Hugh McCullough

No. 25, 33, 19
- Position: Halfback

Personal information
- Born: May 18, 1916 Anadarko, Oklahoma, U.S.
- Died: February 11, 1999 (aged 82)
- Listed height: 6 ft 0 in (1.83 m)
- Listed weight: 185 lb (84 kg)

Career information
- High school: Central (Oklahoma City, Oklahoma)
- College: Oklahoma (1935-1938)
- NFL draft: 1939: 4th round, 26th overall pick

Career history
- Pittsburgh Pirates (1939); Chicago Cardinals (1940–1941); Philadelphia Eagles-Pittsburgh Steelers (1943); Boston Yanks (1945);

Awards and highlights
- Third-team All-American (1938); First-team All-Big Six (1938);

Career NFL statistics
- Passing attempts: 254
- Passing completions: 87
- Completion percentage: 34.4%
- TD–INT: 6–41
- Passing yards: 1,105
- Passer rating: 17
- Rushing yards: 397
- Rushing touchdowns: 4
- Stats at Pro Football Reference

= Hugh McCullough =

American football player (1916–1999)

Hugh Warner McCullough (May 18, 1916 – February 11, 1999) was an American professional football player who played five seasons in the National Football League (NFL).
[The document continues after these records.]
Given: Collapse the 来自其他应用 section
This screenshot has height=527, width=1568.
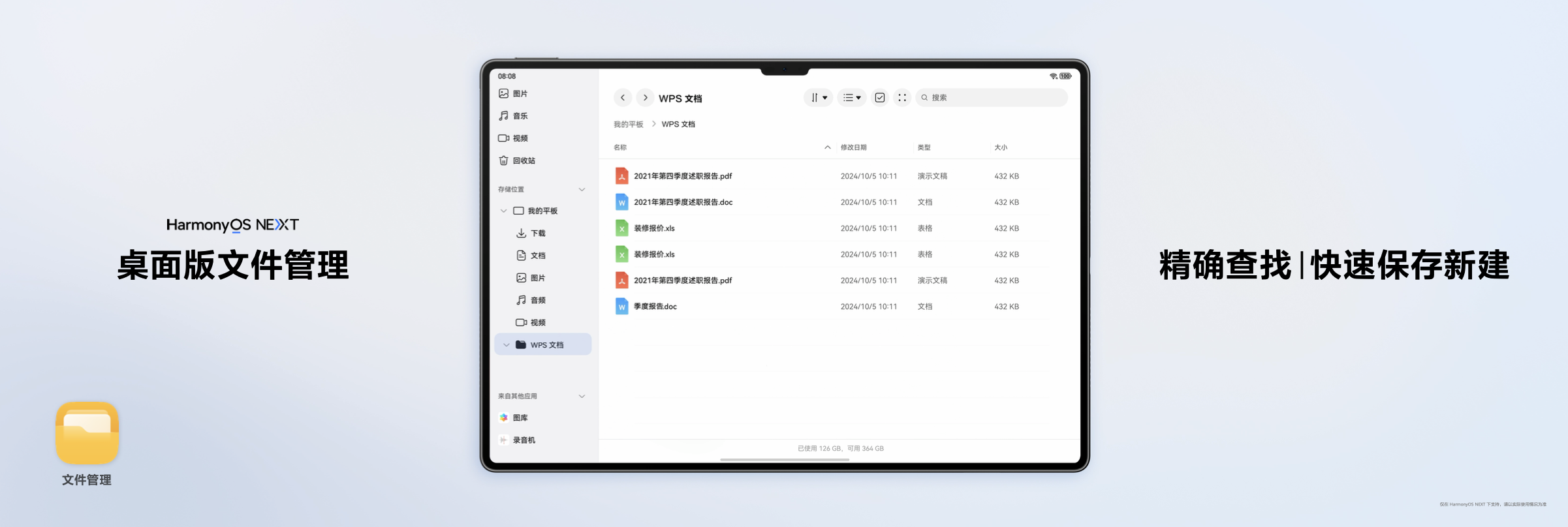Looking at the screenshot, I should click(x=582, y=396).
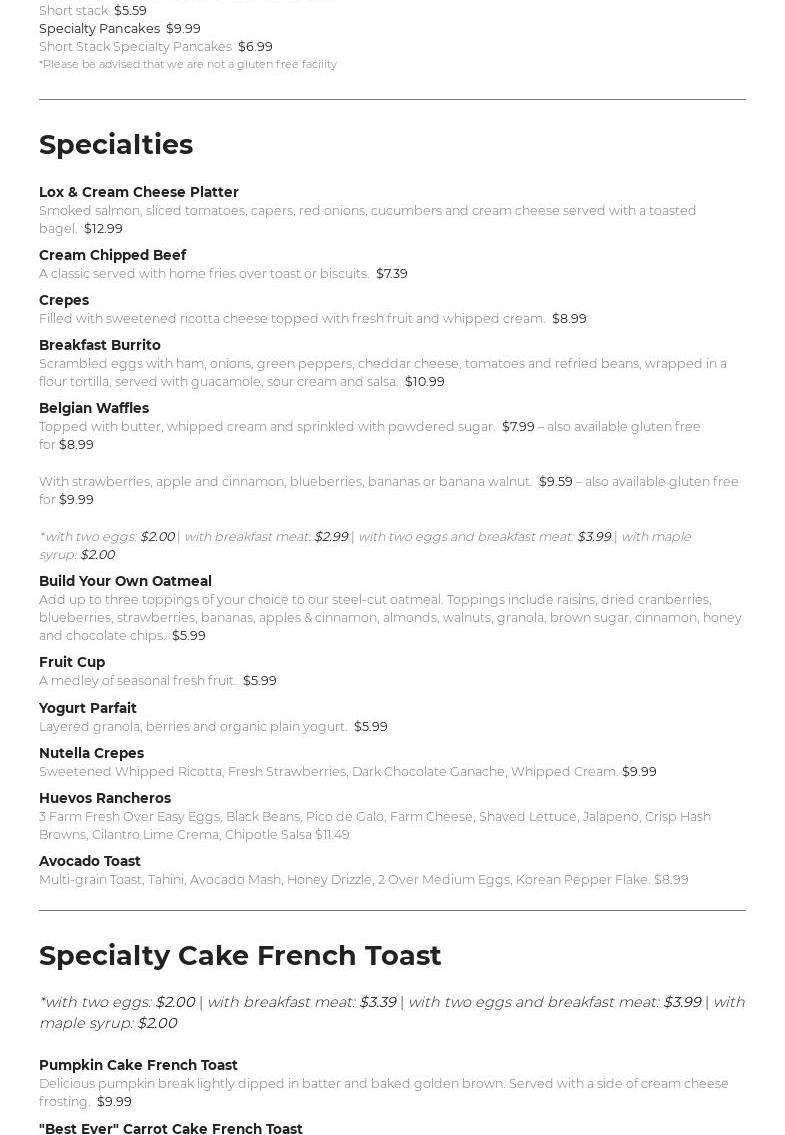Click the $10.99 Breakfast Burrito price
785x1135 pixels.
425,382
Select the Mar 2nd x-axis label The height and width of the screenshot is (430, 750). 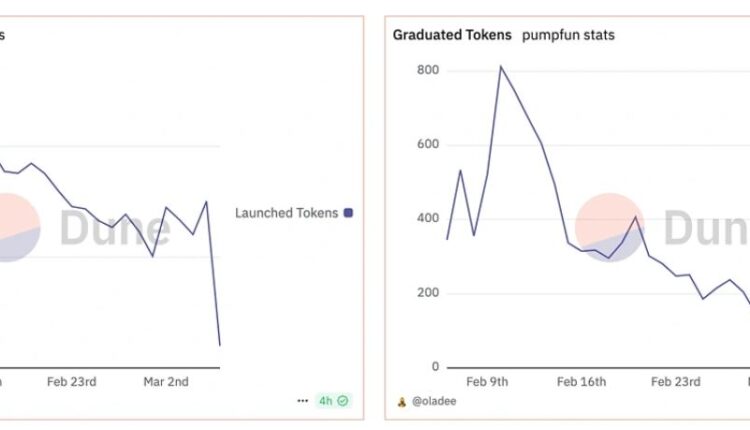tap(167, 381)
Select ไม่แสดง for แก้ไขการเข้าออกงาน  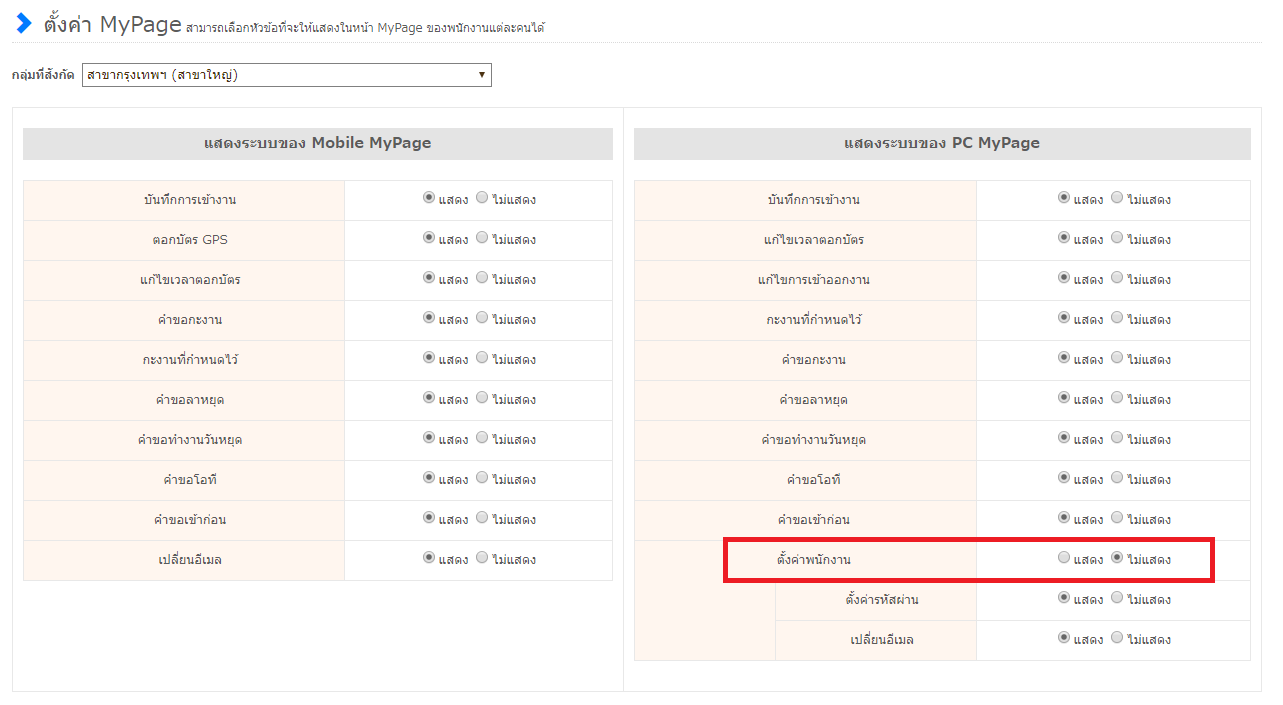(x=1117, y=278)
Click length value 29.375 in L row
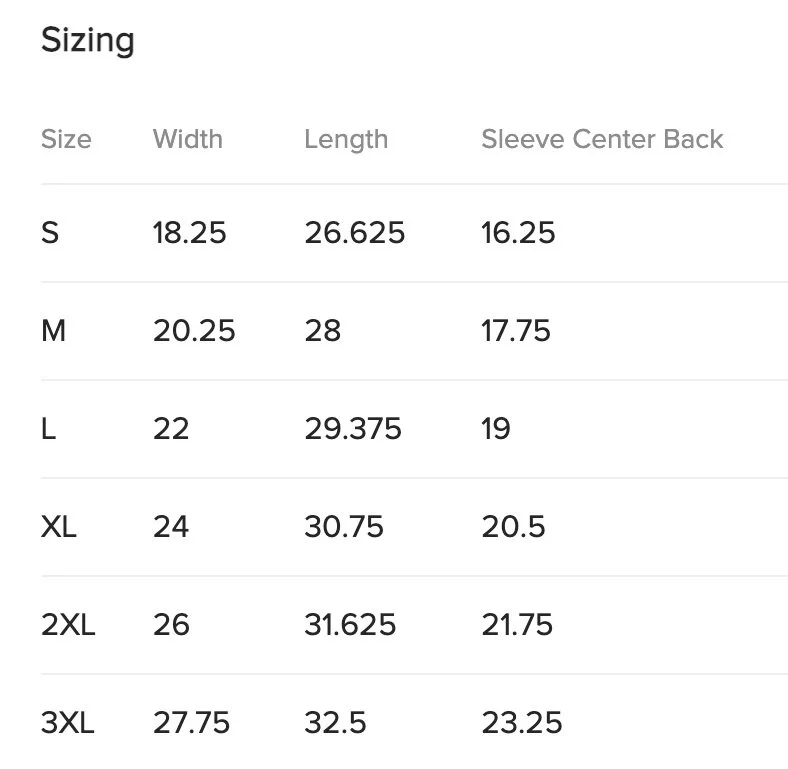 point(353,429)
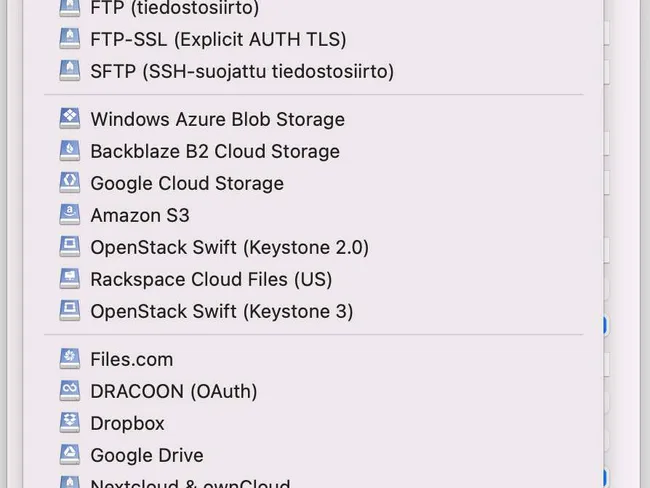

During his time in the NFL, McCullough played for the Pittsburgh Pirates (later renamed the Pittsburgh Steelers in 1940), Chicago Cardinals, Philadelphia-Pittsburgh Steagles and the Boston Yanks.

McCullough was drafted from the University of Oklahoma by Pittsburgh in the fourth round of the 1939 NFL draft, as selection #26.